General Purpose Output
All General Purpose Outputs of Allen & Heath use a Relay to switch the output.
NO = Normally open (GPO not activated no contact to the common pin, GPO activated contact to Common pin)
NC = Normally Closed (GPO not activated Contact to Common Pin, GPO Activated no contact to common pin)
C = Common (Switches contact between NC & NO Pin)
If there are only 2 normally open pins, the pins will be contacted on active GPO.
All Allen & Heath GPIO units have a + 10V power supply.
The 10V potential difference is between Ground (Down Arrow) and V+
The device or technical specifications will specify how much current can be drawn from the power supply.
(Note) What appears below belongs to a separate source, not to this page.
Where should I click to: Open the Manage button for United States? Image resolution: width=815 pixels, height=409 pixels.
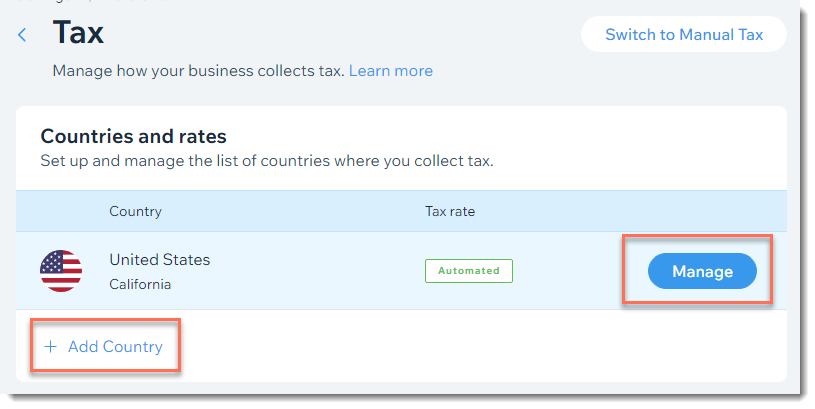(x=702, y=271)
A simple way to use an LED as indicator:
You can either use the Negative or positive pin to be switched.
In this example we are switching the Negative Pin.
The voltage supplied = +10V , we need a resistor to take the voltage to 2V as required by the LED.
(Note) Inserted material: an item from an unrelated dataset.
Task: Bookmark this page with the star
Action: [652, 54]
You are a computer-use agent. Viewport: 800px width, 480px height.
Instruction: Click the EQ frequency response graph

To calculate the value of a resistor:
Ohm’s Law states:
R=V/I (R Resistance in Ohms, V= Voltage in Volts, I = Current in Amps).
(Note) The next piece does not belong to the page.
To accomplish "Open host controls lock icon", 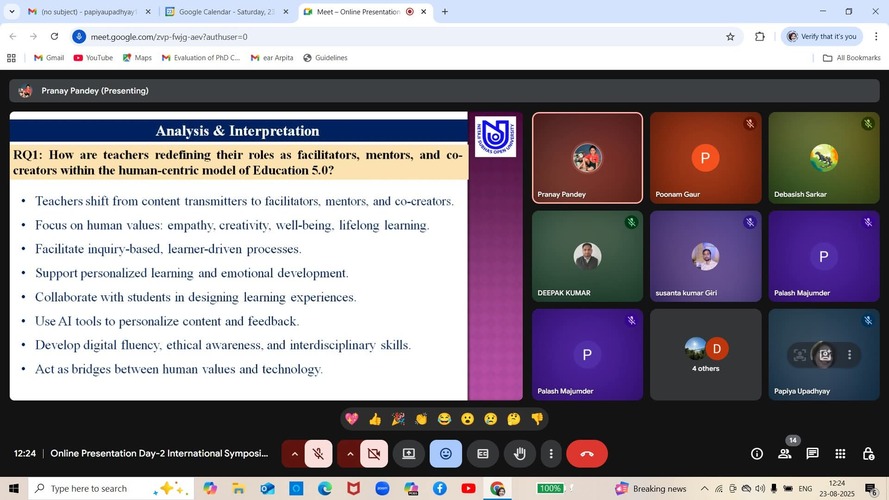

If we want to calculate the correct resistor for a voltage drop of 8 Volts by 20mA (=0,02A) we get 8V/0,02A=400 Ohms.
The nearest standard resistor is 390 Ohm (Orange, White, Yellow).
Some examples how to connect the LED on different devices:
The graphic below is a diagram for GPO 1 on AHM.
The graphic below is a diagram for GPO 2 on AHM
The graphic below is a diagram for GPO 1 on the GPIO Unit
General Purpose Input
The General Purpose Inputs of Allen & Heath, All switch to ground to become active (Pin not connected is Off state)
When not activated on Allen & Heath devices the GPI Pin is set to +10V using a Pull up resistor.
The threshold for the GPI to become active is 8.6V, Everything lower than 8.6V will activate the GPI to become active.
If you want to use a device that uses TTL (Transistor Transistor Logic), the max Vout of the TTL circuit wil be +5V (The +10V will be pulled down to +5V). You then need a relay or Transistor to release the max +5V to overcome the 8.6V switching threshold.
Tech Insight - Pull-up Resistor - for your information only
Most logic signals act on a connection to Ground (or 0Vcc) as an active state. If the logic port is not connected, the 'floating' voltage can cause false readings. A Pull-up resistor is often used to avoid this. The resistor is there to ensure the logic sees the +Vcc when not connected to the Ground (to pull-up the voltage).
We can use a resistor between the +Vcc and the logic input that uses a minimal amount of current, for example 1mA. To get the correct value we can use Ohm's law R=V/I, where R is the resistor value, V is the voltage and I is the current in Amps.
Lets take a small current of 0.001A and a +10V +Vcc rail.
The formula will be
10/0.001 = 10,000Ohm (10kOhm)
Allen & Heath devices always pull to +Vcc and therefore do not require a Pull-up resistor.